Hoax Bencana di Tengah Bencana

Di akhir pesan, pembuat kabar palsu itu menyebutkan bahwa sumber informasi tersebut berasal dari pantauan handy talky frekuensi badan penanggulangan bencana daerah (BPBD). Pesan yang awalnya menyebar lewat aplikasi percakapan itu menjadi viral setelah muncul di Facebook. Ada yang menyalin naskah informasi tersebut sebagai status dengan disertai gambar longsoran tanah yang menutupi jalan.

Kabar itu pun terdengar juga oleh BPBD Kabupaten Purworejo. Petugas diterjunkan untuk mengecek informasi ke lokasi sesuai dengan nama daerah yang tertulis di pesan. Yaitu, Dusun Klesen, Kecamatan Kaligesing. Meski sudah mengubek-ubek lokasi, petugas tidak menemukan longsoran sebagaimana informasi yang tersebar.

Huda, seorang petugas piket BPBD Kabupaten Purworejo yang dihubungi Jawa Pos, mengatakan bahwa kabar longsor di Dusun Klesen, Kaligesing, Purworejo, adalah hoax. ’’Sudah ada petugas yang mengecek. Tidak ada kejadian seperti itu. Kabar tidak benar, Mas,’’ ucapnya.

Menurut dia, dusun di Purworejo tidak bernama Klesen. Tetapi Klesem. Nama dusun itu sama persis dengan yang terkena banjir di Pacitan. ’’Mungkin disama-samakan, Mas. Yang jelas di Purworejo tidak ada,’’ tegasnya. BPBD juga sudah mengeluarkan siaran resmi bahwa kabar bencana longsor tersebut adalah hoax. Masyarakat diminta untuk tidak menyebarkan pesan terusan itu.

Sayangnya, banyak pengguna medsos yang langsung percaya dengan pesan tersebut. Ada yang bertanya tentang lokasi. Ada yang menanyakan perkembangan. Ada juga yang mengaitkannya dengan daerah lain. Bahkan, ada yang menuliskan doa.

Pembuat hoax, tampaknya, sudah mengetahui kapan pesan tersebut sebaiknya disebar. Sebab, saat ini terjadi bencana di sejumlah daerah.

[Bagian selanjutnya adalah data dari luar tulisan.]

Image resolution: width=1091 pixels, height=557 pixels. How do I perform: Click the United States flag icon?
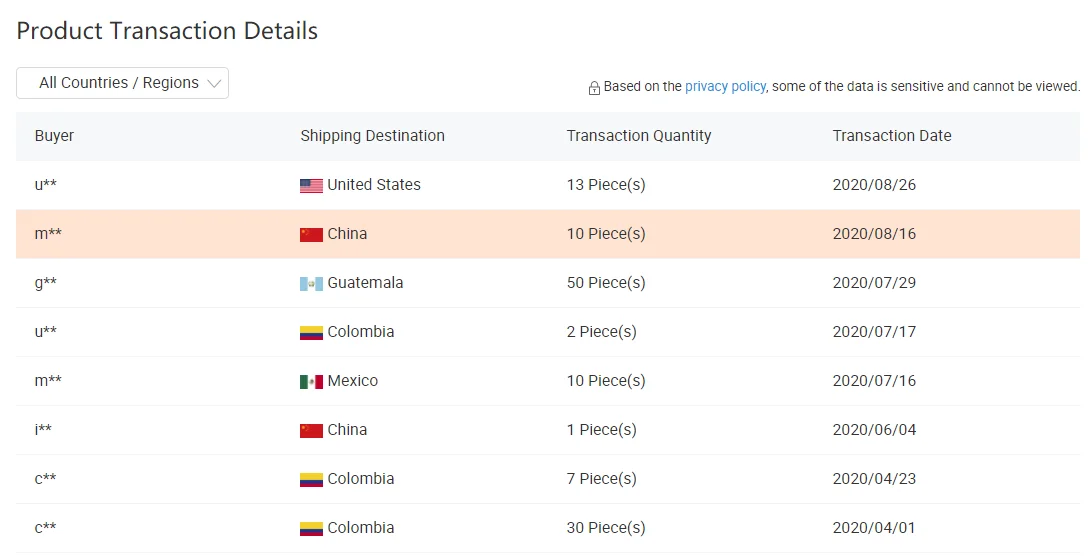coord(311,185)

Di antaranya, Gunung Agung di Bali, banjir di Pacitan, dan longsor di Jogja. Karena itu, informasi tersebut dengan cepat menyebar dan mudah dipercaya.

Bukan hanya itu. Erupsi Gunung Agung di Bali pun masih saja diterpa kabar tidak benar. Misalnya, yang terjadi kemarin, tersiar kabar bahwa ada hujan batu sebesar kepalan tangan yang bersumber dari erupsi. Kabar itu dengan cepat merebak melalui medsos. Kondisi tersebut diperparah pemberitaan sejumlah media massa online yang memperkuat embusan kabar itu.

Informasi tersebut langsung memicu keresahan. Sebab, menurut kabar yang beredar, batu yang menghujani sebuah desa tersebut sebesar sekepalan tangan. Karena batu itu muntahan gunung berapi, panasnya mencapai 500 derajat Celsius.

Liarnya informasi itu mendorong Gubernur Bali I Made Mangku Pastika dan jajaran Forum Pimpinan Daerah Bali mengadakan jumpa pers. Made menegaskan bahwa kabar hujan batu sekepalan tangan adalah bohong. Informasi tersebut dipastikan hoax. Sejumlah netizen pun mencibir portal berita online yang masih saja menyebarkan berita tersebut.

FAKTA
Tidak ada bencana tanah longsor di Kabupaten Purworejo. Begitu juga dengan erupsi Gunung Agung di Bali. Tidak ada hujan batu sebesar kepalan tangan yang panasnya mencapai 500 derajat Celsius.